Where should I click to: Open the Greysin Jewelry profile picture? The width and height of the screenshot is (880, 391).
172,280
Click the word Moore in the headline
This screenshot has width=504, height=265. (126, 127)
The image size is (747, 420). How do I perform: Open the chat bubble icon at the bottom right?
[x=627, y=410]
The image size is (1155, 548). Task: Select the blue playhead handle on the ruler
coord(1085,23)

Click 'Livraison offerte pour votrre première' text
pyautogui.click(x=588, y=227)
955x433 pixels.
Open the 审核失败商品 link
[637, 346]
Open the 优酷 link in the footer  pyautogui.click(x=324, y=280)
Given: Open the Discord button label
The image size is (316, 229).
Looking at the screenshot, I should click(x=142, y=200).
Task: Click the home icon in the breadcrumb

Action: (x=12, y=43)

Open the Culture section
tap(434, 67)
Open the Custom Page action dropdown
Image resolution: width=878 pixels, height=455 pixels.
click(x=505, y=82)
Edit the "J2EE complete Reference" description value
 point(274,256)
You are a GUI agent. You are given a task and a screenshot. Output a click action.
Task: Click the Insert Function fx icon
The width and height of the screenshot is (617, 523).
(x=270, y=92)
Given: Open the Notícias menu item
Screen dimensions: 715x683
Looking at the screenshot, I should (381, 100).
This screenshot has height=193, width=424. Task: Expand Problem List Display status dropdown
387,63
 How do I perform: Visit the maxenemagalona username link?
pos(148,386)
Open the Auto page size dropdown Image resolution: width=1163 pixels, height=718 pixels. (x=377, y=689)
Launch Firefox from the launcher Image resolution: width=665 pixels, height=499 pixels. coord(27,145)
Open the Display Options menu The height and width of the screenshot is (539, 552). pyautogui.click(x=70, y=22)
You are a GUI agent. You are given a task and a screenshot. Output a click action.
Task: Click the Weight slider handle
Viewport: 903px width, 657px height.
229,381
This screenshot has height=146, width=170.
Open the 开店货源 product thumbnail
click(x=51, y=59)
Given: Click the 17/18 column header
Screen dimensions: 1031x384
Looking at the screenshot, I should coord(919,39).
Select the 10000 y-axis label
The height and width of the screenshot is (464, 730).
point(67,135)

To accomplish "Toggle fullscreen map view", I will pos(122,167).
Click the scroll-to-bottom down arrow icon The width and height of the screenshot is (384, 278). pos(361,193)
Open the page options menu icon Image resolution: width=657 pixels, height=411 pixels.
********************
• [EXERCISE BRIEF]
Copy only the stretch running from the line containing "Given: Open the Notícias menu item" to the final line of the entries, both ends included, exactly as it stands.

• [TASK OUTPUT]
Given: Open the Notícias menu item
Screen dimensions: 715x683
Looking at the screenshot, I should (381, 100).
This screenshot has height=193, width=424. Task: Expand Problem List Display status dropdown
387,63
 How do I perform: Visit the maxenemagalona username link?
pos(148,386)
Open the Auto page size dropdown Image resolution: width=1163 pixels, height=718 pixels. (x=377, y=689)
Launch Firefox from the launcher Image resolution: width=665 pixels, height=499 pixels. coord(27,145)
Open the Display Options menu The height and width of the screenshot is (539, 552). pyautogui.click(x=70, y=22)
You are a GUI agent. You are given a task and a screenshot. Output a click action.
Task: Click the Weight slider handle
Viewport: 903px width, 657px height.
229,381
This screenshot has height=146, width=170.
Open the 开店货源 product thumbnail
click(x=51, y=59)
Given: Click the 17/18 column header
Screen dimensions: 1031x384
Looking at the screenshot, I should coord(919,39).
Select the 10000 y-axis label
The height and width of the screenshot is (464, 730).
point(67,135)

To accomplish "Toggle fullscreen map view", I will pos(122,167).
Click the scroll-to-bottom down arrow icon The width and height of the screenshot is (384, 278). pos(361,193)
Open the page options menu icon Image resolution: width=657 pixels, height=411 pixels.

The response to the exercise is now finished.